**ACTIVITY**
Reproduce each of the entries below word for word.

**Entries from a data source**
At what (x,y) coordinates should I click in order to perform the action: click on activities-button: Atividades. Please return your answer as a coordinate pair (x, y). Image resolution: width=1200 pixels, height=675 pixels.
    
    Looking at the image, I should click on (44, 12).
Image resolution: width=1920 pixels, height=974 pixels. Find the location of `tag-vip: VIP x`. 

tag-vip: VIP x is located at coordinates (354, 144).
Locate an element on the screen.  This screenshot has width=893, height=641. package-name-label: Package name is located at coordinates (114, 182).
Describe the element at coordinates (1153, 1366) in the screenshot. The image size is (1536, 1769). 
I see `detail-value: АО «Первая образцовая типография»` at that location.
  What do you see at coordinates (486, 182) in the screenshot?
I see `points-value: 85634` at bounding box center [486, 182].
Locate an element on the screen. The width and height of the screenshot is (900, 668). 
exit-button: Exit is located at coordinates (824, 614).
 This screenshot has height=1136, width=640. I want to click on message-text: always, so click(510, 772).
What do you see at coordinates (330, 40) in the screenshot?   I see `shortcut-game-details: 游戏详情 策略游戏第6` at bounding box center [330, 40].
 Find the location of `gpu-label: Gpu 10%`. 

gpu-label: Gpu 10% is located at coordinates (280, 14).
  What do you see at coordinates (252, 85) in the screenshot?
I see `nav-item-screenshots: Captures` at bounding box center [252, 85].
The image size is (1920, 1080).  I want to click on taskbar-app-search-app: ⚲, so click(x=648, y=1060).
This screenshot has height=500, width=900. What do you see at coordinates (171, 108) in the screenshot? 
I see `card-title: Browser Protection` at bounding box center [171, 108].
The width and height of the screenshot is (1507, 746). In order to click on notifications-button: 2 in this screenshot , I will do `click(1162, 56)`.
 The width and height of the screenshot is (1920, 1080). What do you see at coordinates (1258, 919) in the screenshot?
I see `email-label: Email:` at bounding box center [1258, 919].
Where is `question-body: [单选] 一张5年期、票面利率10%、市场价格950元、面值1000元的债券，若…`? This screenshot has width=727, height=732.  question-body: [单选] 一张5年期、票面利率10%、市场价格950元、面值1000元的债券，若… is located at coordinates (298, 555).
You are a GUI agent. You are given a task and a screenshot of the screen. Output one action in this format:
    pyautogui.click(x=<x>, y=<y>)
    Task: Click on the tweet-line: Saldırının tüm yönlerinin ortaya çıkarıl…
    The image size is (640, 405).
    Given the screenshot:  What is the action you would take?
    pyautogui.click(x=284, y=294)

**SOLUTION**
At what (x,y) coordinates should I click in order to perform the action: click on activities-button: Atividades. Please return your answer as a coordinate pair (x, y). Image resolution: width=1200 pixels, height=675 pixels.
    
    Looking at the image, I should click on (44, 12).
Image resolution: width=1920 pixels, height=974 pixels. Find the location of `tag-vip: VIP x`. 

tag-vip: VIP x is located at coordinates (354, 144).
Locate an element on the screen.  This screenshot has width=893, height=641. package-name-label: Package name is located at coordinates (114, 182).
Describe the element at coordinates (1153, 1366) in the screenshot. The image size is (1536, 1769). 
I see `detail-value: АО «Первая образцовая типография»` at that location.
  What do you see at coordinates (486, 182) in the screenshot?
I see `points-value: 85634` at bounding box center [486, 182].
Locate an element on the screen. The width and height of the screenshot is (900, 668). 
exit-button: Exit is located at coordinates (824, 614).
 This screenshot has height=1136, width=640. I want to click on message-text: always, so click(510, 772).
What do you see at coordinates (330, 40) in the screenshot?   I see `shortcut-game-details: 游戏详情 策略游戏第6` at bounding box center [330, 40].
 Find the location of `gpu-label: Gpu 10%`. 

gpu-label: Gpu 10% is located at coordinates (280, 14).
  What do you see at coordinates (252, 85) in the screenshot?
I see `nav-item-screenshots: Captures` at bounding box center [252, 85].
The image size is (1920, 1080).  I want to click on taskbar-app-search-app: ⚲, so click(x=648, y=1060).
This screenshot has height=500, width=900. What do you see at coordinates (171, 108) in the screenshot? 
I see `card-title: Browser Protection` at bounding box center [171, 108].
The width and height of the screenshot is (1507, 746). In order to click on notifications-button: 2 in this screenshot , I will do `click(1162, 56)`.
 The width and height of the screenshot is (1920, 1080). What do you see at coordinates (1258, 919) in the screenshot?
I see `email-label: Email:` at bounding box center [1258, 919].
Where is `question-body: [单选] 一张5年期、票面利率10%、市场价格950元、面值1000元的债券，若…`? This screenshot has width=727, height=732.  question-body: [单选] 一张5年期、票面利率10%、市场价格950元、面值1000元的债券，若… is located at coordinates (298, 555).
You are a GUI agent. You are given a task and a screenshot of the screen. Output one action in this format:
    pyautogui.click(x=<x>, y=<y>)
    Task: Click on the tweet-line: Saldırının tüm yönlerinin ortaya çıkarıl…
    The image size is (640, 405).
    Given the screenshot:  What is the action you would take?
    pyautogui.click(x=284, y=294)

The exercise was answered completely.